高市首相は日本の入管制度を悪用する外国人を取り締まる目的で、ビザ(査証)手続きの大幅な厳格化を進めている。

ビザ申請は、大半の日本人が経験することのない恐ろしいプロセスだ。行政からの要求は時に常軌を逸している。「両親と15歳の息子には在留資格の延長が認められたのに、1歳の息子だけは認められず、父親の祖国に送還されたという例もある」と、ある行政書士は語る。

高市政権下では、ルールはドナルド・トランプ流、つまり人々への影響などお構いなしに変更される。3月27日には突然、帰化申請に必要な在留期間が従来の5年以上から原則10年以上に引き上げられ、わずか数日後に運用開始された。「申請者の中には既に(元の)国籍を放棄した者もいるかもしれない。日本が申請を拒否すれば無国籍になる」と、弁護士は懸念する。

飲食店や中古車販売など小規模ビジネスの起業を対象とした在留資格「経営・管理」の保有者にも絶望が広がっている。
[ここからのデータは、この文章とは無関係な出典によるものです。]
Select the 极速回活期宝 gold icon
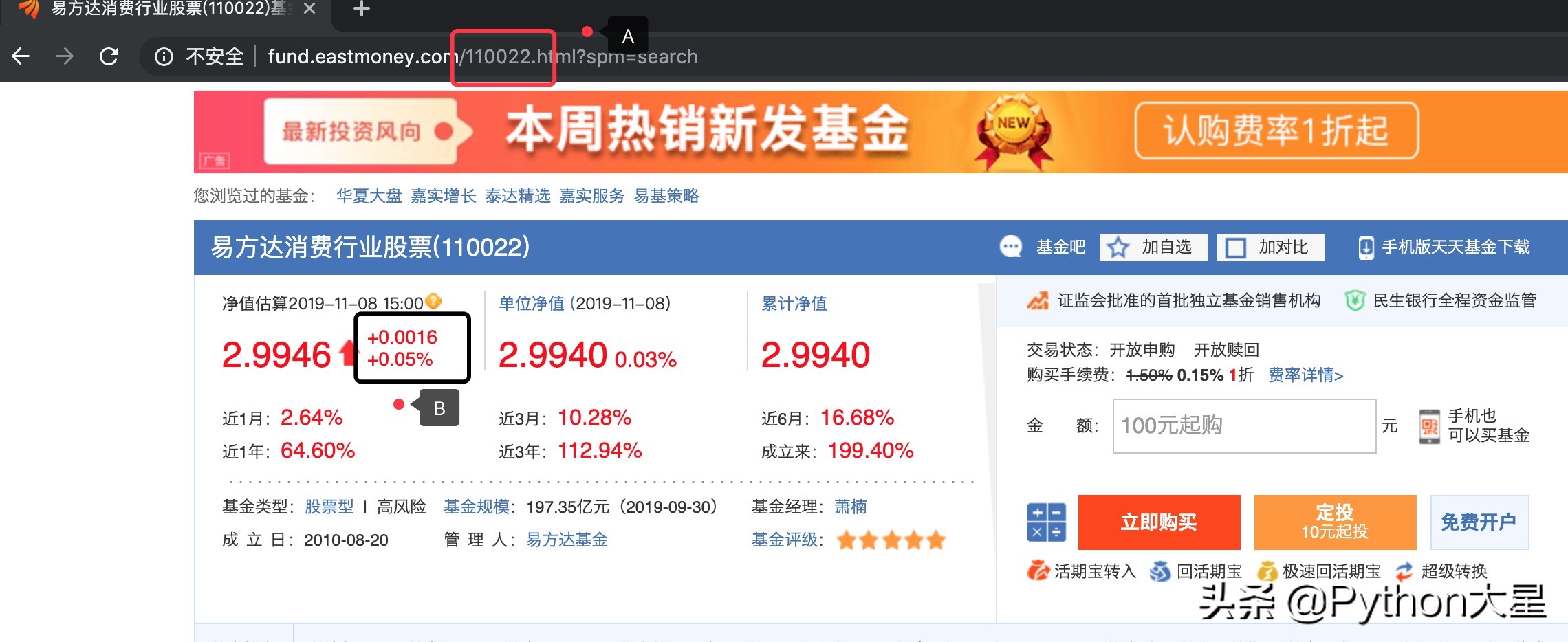coord(1265,571)
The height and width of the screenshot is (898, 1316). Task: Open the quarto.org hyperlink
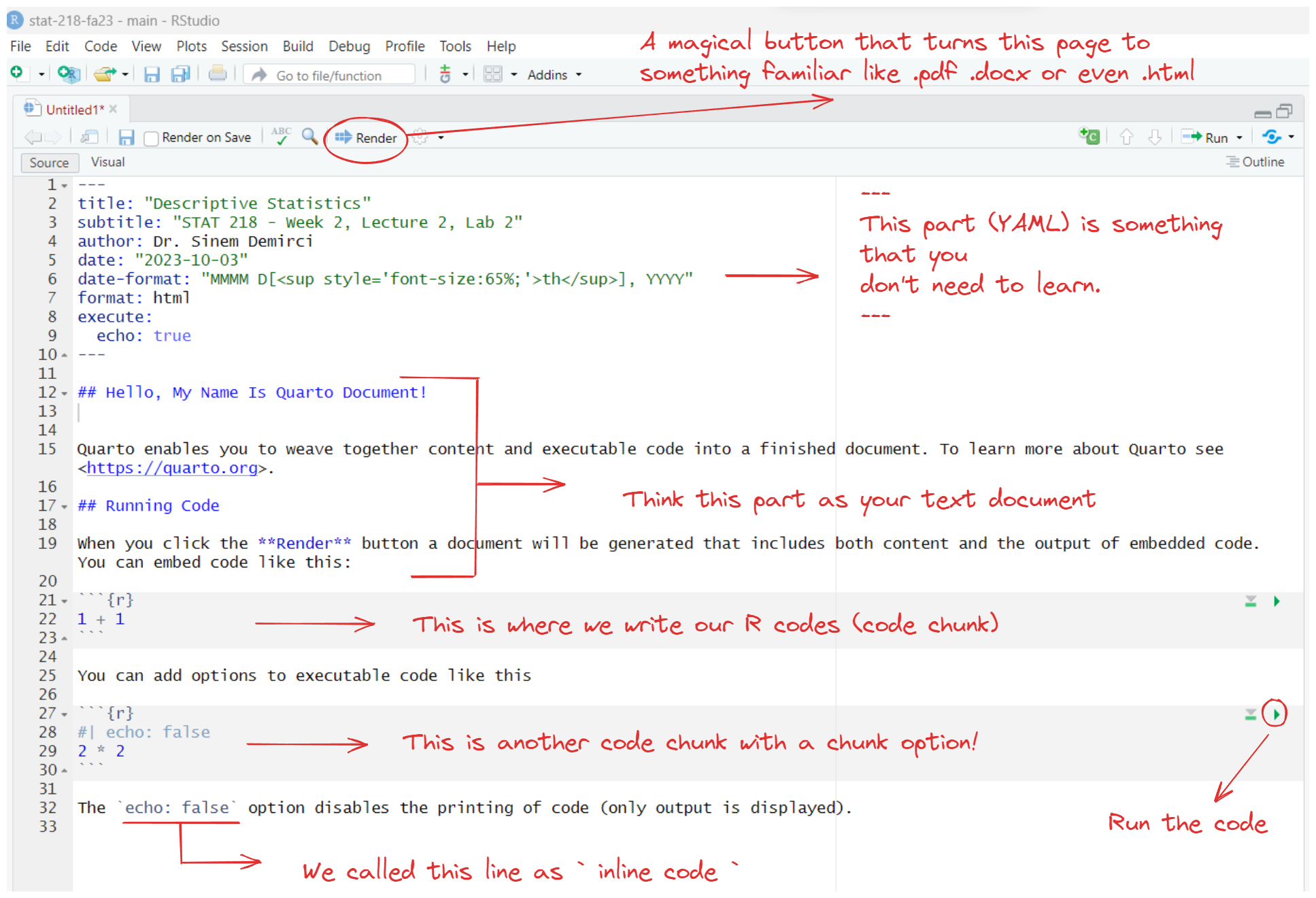click(x=173, y=468)
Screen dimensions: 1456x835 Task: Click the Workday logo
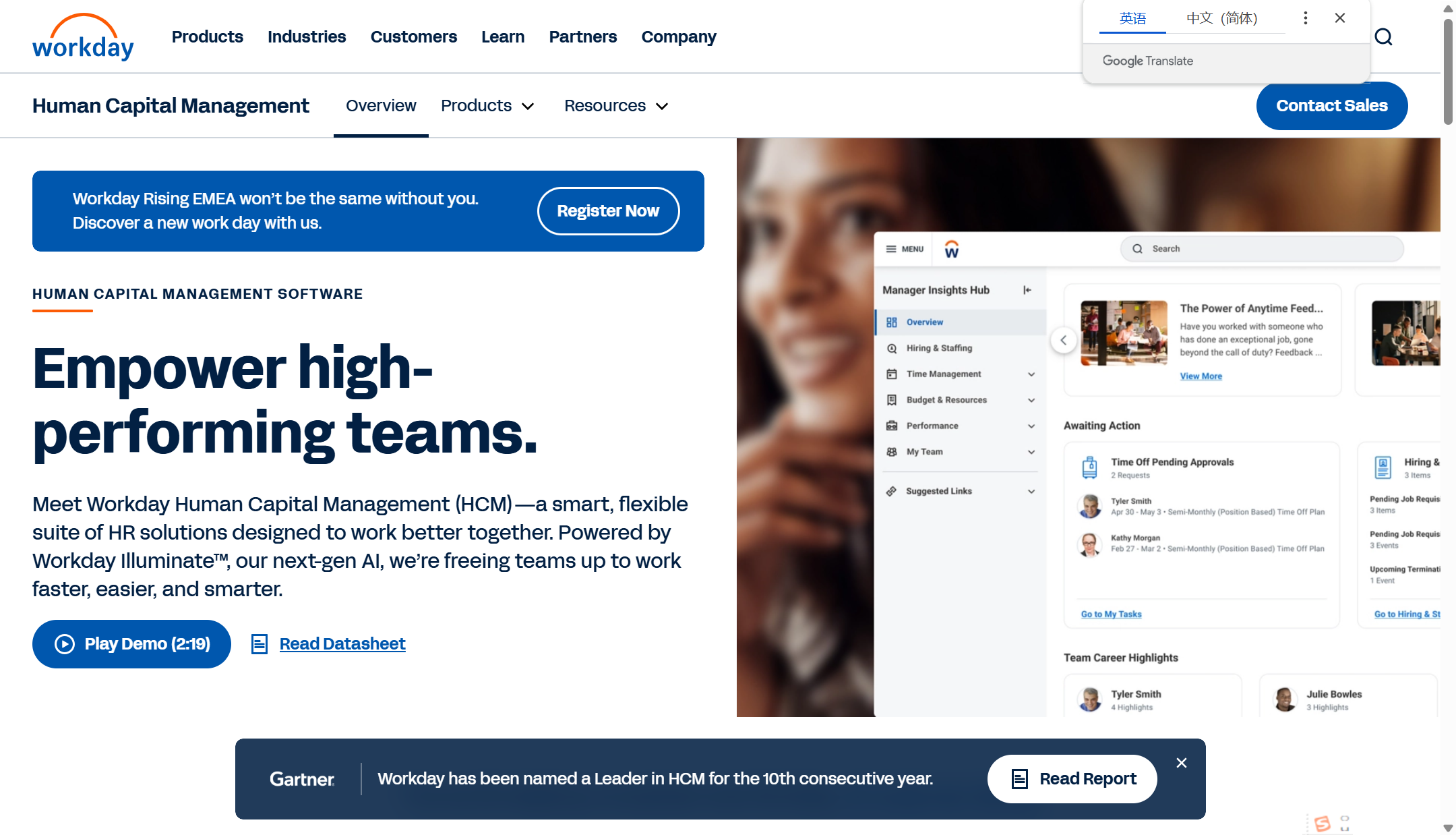[83, 37]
資本金の要件が従来の6倍の3000万円に引き上げられたためだが、この基準を公式に満たしている日本企業は、1割にも満たない。

「私は15年以上、妻は10年以上日本で暮らし、子供2人も日本生まれだが4人とも1年更新のビザしか認められない。そして2028年までに3000万円を用意しなければならないがいったいどうやって?」と、アジア出身のある飲食店経営者は語った。